## [SÉRIE D'EXERCICES]
(1) Dans le passage sur la fiction, depuis qui nomme-t-on « mimésis formelle » le réinvestissement des formes sérieuses par la fiction ?
(2) Poursuivez, s'il vous plaît, le passage sur la fiction à partir de sa dernière phrase.

## [PASSAGE FOURNI]
--
Tant la tradition classique, où les usages rhétoriques et pédagogiques de la notion de vraisem-blable se superposent à leurs emplois dans la littérature représentative (tandis que s'enchevêtrent vérité poétique et vérité mythologico-religieuse, nous y reviendrons), que la tradition moderne, où les récits produits par l'Histoire et le roman s' entrecroisent à foison (lus par M. de Certeau et H. White) , témoignent de la difficulté à distinguer aisément la fiction des autres activités cognitives et ludiques de représentation. L'hybridation des pratiques discursives et l'ambivalence des formes obscurcit les frontières : d'une part, un genre tel que l'utopie est facile à déplacer de part et autre de la frontière séparant les emplois ludiques et sérieux des lieux imaginaires ; d'autre part, les genres « sérieux » empruntent ce qu'ils nomment dédaigneusement des « procédés » à la fiction. Inversement, celle-ci réinvestit les formes sérieuses par ce que l'on nomme depuis Michel Glowinski « mimésis formelle » et se définissent par l'espace sémiologique et herméneutique dénié aux discours référentiels. La fiction varie avec les formes qu'elle hante ou parodie.

Les transgressions liminaires, « colonies fictionnelles fondées en vue d'un trafic avec la métro-pole » comme les « établissement créés par goût d'aventure après l'incendie des vaisseaux » selon la belle distinction de T. Pavel , ont d'évidence devancé leurs exégètes. C'est tardivement, dans un face à face concret du roman et de la narration historique, de l'essai et du discours idéologique, de l'autofiction et de l'autobiographie, que s'est révélée l'urgence d'un bornage, que celui-ci soit conçu comme l'explicitation et la légitimation des mécanismes d'attestation historique (du côté de ce qui n'est pas la fiction), ou compris comme la définition de propriétés narratologiques, énonciatives ou pragmatiques du discours non référentiel (du côté de ce qui s'est/est imposé comme fiction).
--
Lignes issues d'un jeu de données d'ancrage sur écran
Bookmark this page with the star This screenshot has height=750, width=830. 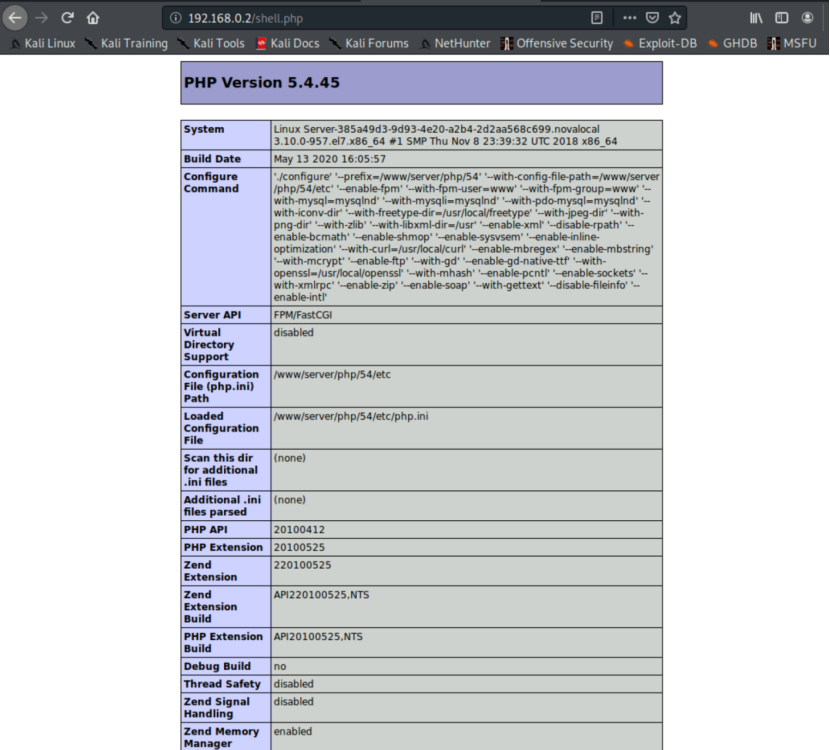pos(673,17)
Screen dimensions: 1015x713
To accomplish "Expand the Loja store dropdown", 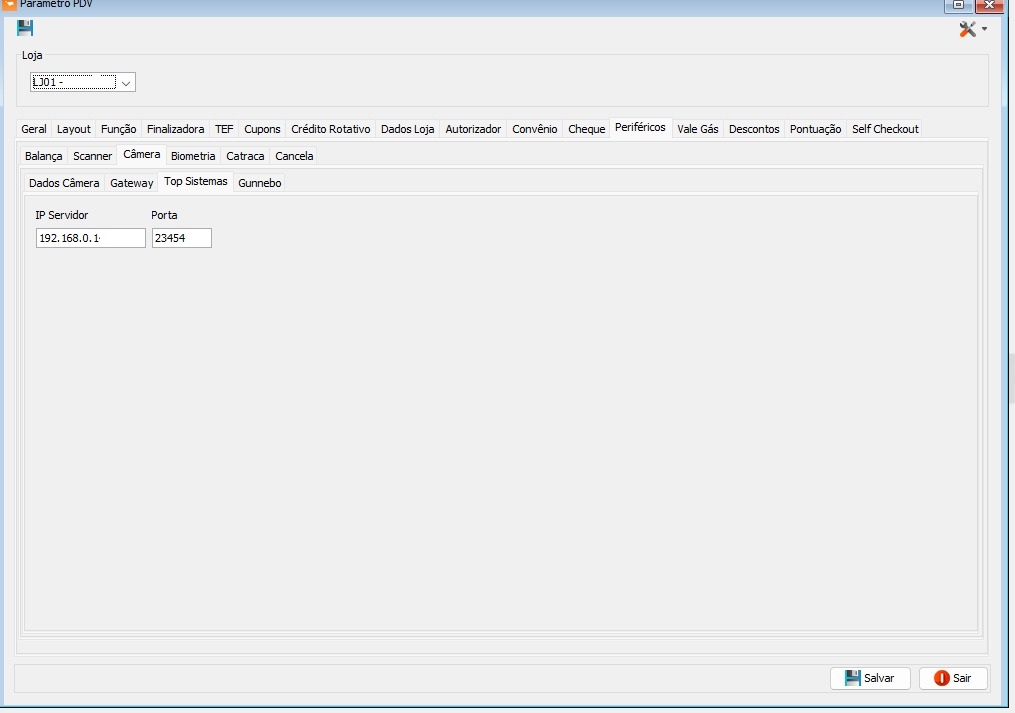I will 126,83.
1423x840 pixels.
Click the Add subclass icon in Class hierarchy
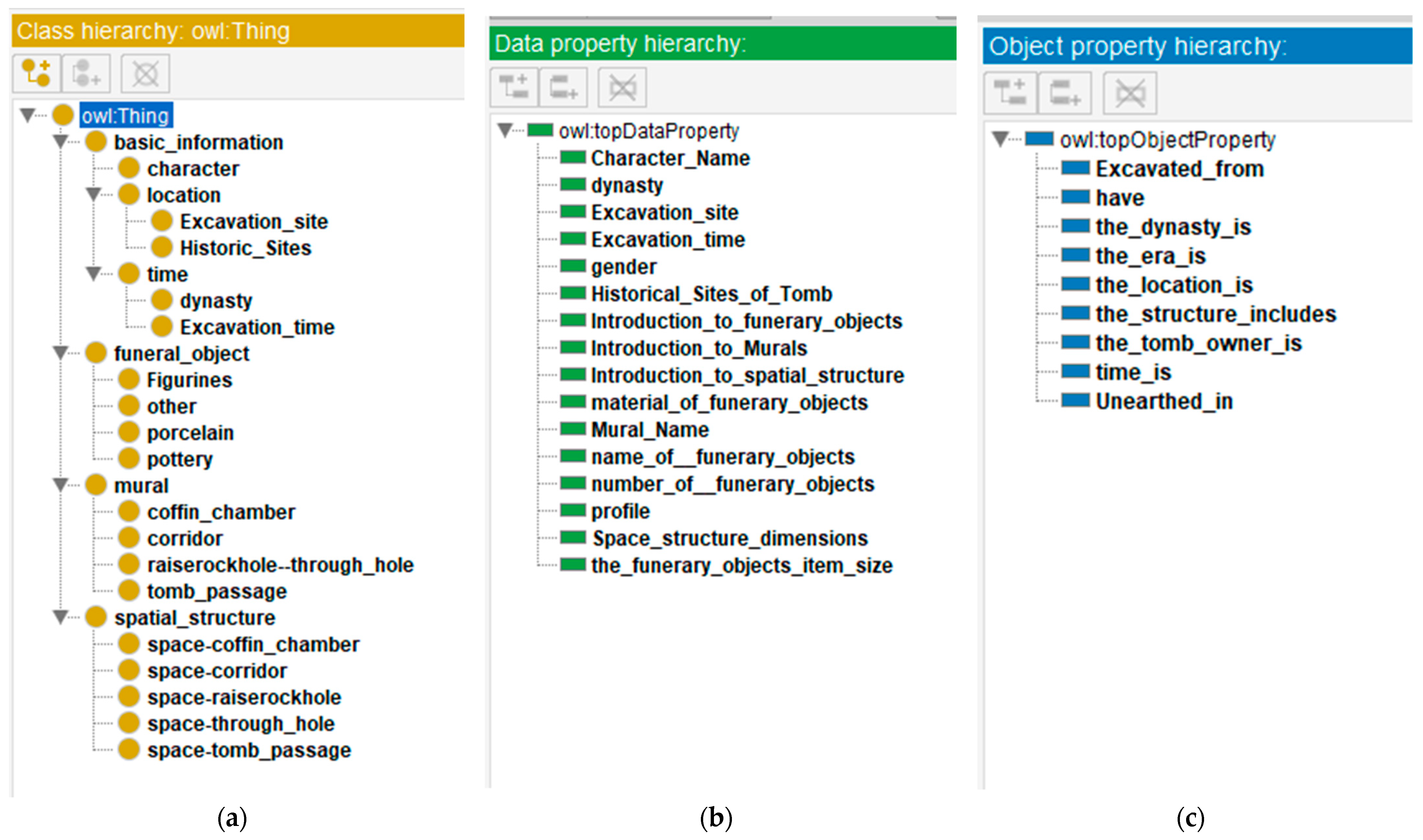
--
## [RÉSULTATS FINAUX]
(1) Depuis Michel Glowinski.

(2)
Il n'y a donc rien d'étonnant à ce que l'histoire des idées littéraires ne permette pas de fixer aisément la définition et l'extension du concept de fiction, ni comme catégorie métagénérique, ni comme ligne de partage épistémologique. À l'extérieur de la sphère étroite bornée par les poétiques du XVIIIe siècle et les derniers feux du Nouveau Roman, c'est-à-dire hors de portée d'une théorie esthétique de ces pratiques discursives que l'on nomme « littérature », la question des frontières de la fiction ne se pose pas explicitement. La leçon que nous donne en creux l'histoire des poétiques sur la longue durée, telle que la décrit notamment Auerbach (Mimésis, 1946), est à ce titre sans équivoque : la négociation de l'écrivain et du vrai se dispense d'une explicitation du pacte mimétique, ou plus exactement, l'histoire littéraire tait une question nous semblant, à nous autres lecteurs de Coleridge, évidente. Tout se passe comme si, pour la théorie classique, cette question était située largement à l'extérieur des poétiques et même d'une philosophie esthétique, comme si le « programme de vérité » (le terme est évidemment de P. Veyne) des fictions échappait largement à l'emprise des écrivains ou des théoriciens. De fait, le système des genres littéraires lui refuse pouvoir descriptif ou intérêt prescriptif (la « fiction » n'est pas un terme générique bien utile en dehors du champ particulier constitué par l'histoire des formes représentatives au XXe siècle ). D'ordre anthropologique, le statut de la fiction met en jeu tant la place et la fonction assignées à la représentation littéraire que des variables culturelles générales relevant de l'épistémologie des sciences sociales, voire de la philosophie du langage (moyens de valider ou d'invalider les discours), de la phénoménologie ou de l'ontologie (coor-données des objets perçus/reconnus comme fictionnels).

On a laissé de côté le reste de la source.